Dataset records:
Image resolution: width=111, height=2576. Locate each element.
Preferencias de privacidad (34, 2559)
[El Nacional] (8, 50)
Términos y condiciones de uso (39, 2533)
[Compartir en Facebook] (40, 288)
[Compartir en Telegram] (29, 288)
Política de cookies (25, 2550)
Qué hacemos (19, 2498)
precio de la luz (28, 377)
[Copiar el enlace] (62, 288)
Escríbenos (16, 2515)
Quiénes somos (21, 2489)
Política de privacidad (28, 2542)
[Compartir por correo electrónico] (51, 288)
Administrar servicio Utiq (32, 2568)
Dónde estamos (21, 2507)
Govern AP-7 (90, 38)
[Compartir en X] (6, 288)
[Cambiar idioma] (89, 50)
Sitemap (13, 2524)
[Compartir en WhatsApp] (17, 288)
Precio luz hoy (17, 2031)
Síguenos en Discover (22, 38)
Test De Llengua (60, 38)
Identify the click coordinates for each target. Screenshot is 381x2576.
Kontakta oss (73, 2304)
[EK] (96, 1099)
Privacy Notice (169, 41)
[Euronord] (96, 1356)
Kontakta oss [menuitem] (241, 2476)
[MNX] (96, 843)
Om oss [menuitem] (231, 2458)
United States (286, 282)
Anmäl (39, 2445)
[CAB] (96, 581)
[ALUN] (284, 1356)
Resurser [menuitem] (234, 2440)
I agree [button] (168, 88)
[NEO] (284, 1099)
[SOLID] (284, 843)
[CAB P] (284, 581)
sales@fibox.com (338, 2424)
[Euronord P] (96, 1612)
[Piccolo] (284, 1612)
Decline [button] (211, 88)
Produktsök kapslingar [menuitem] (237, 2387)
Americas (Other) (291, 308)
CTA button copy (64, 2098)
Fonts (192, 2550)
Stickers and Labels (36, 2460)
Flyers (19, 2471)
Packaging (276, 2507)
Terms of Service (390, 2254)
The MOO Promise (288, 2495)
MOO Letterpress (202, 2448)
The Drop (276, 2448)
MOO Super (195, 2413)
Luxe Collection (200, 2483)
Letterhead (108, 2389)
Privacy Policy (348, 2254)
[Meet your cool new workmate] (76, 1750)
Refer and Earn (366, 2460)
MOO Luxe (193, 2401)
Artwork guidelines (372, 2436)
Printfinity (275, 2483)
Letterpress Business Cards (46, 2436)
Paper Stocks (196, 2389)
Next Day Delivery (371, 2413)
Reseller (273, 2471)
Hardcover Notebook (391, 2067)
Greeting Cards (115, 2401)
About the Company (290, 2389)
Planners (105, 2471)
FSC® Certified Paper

Activity: Word for word, restate the lines above.

Answer box:
Image resolution: width=111, height=2576. Locate each element.
Preferencias de privacidad (34, 2559)
[El Nacional] (8, 50)
Términos y condiciones de uso (39, 2533)
[Compartir en Facebook] (40, 288)
[Compartir en Telegram] (29, 288)
Política de cookies (25, 2550)
Qué hacemos (19, 2498)
precio de la luz (28, 377)
[Copiar el enlace] (62, 288)
Escríbenos (16, 2515)
Quiénes somos (21, 2489)
Política de privacidad (28, 2542)
[Compartir por correo electrónico] (51, 288)
Administrar servicio Utiq (32, 2568)
Dónde estamos (21, 2507)
Govern AP-7 (90, 38)
[Compartir en X] (6, 288)
[Cambiar idioma] (89, 50)
Sitemap (13, 2524)
[Compartir en WhatsApp] (17, 288)
Precio luz hoy (17, 2031)
Síguenos en Discover (22, 38)
Test De Llengua (60, 38)
Identify the click coordinates for each target. Screenshot is 381x2576.
Kontakta oss (73, 2304)
[EK] (96, 1099)
Privacy Notice (169, 41)
[Euronord] (96, 1356)
Kontakta oss [menuitem] (241, 2476)
[MNX] (96, 843)
Om oss [menuitem] (231, 2458)
United States (286, 282)
Anmäl (39, 2445)
[CAB] (96, 581)
[ALUN] (284, 1356)
Resurser [menuitem] (234, 2440)
I agree [button] (168, 88)
[NEO] (284, 1099)
[SOLID] (284, 843)
[CAB P] (284, 581)
sales@fibox.com (338, 2424)
[Euronord P] (96, 1612)
[Piccolo] (284, 1612)
Decline [button] (211, 88)
Produktsök kapslingar [menuitem] (237, 2387)
Americas (Other) (291, 308)
CTA button copy (64, 2098)
Fonts (192, 2550)
Stickers and Labels (36, 2460)
Flyers (19, 2471)
Packaging (276, 2507)
Terms of Service (390, 2254)
The MOO Promise (288, 2495)
MOO Letterpress (202, 2448)
The Drop (276, 2448)
MOO Super (195, 2413)
Luxe Collection (200, 2483)
Letterhead (108, 2389)
Privacy Policy (348, 2254)
[Meet your cool new workmate] (76, 1750)
Refer and Earn (366, 2460)
MOO Luxe (193, 2401)
Artwork guidelines (372, 2436)
Printfinity (275, 2483)
Letterpress Business Cards (46, 2436)
Paper Stocks (196, 2389)
Next Day Delivery (371, 2413)
Reseller (273, 2471)
Hardcover Notebook (391, 2067)
Greeting Cards (115, 2401)
About the Company (290, 2389)
Planners (105, 2471)
FSC® Certified Paper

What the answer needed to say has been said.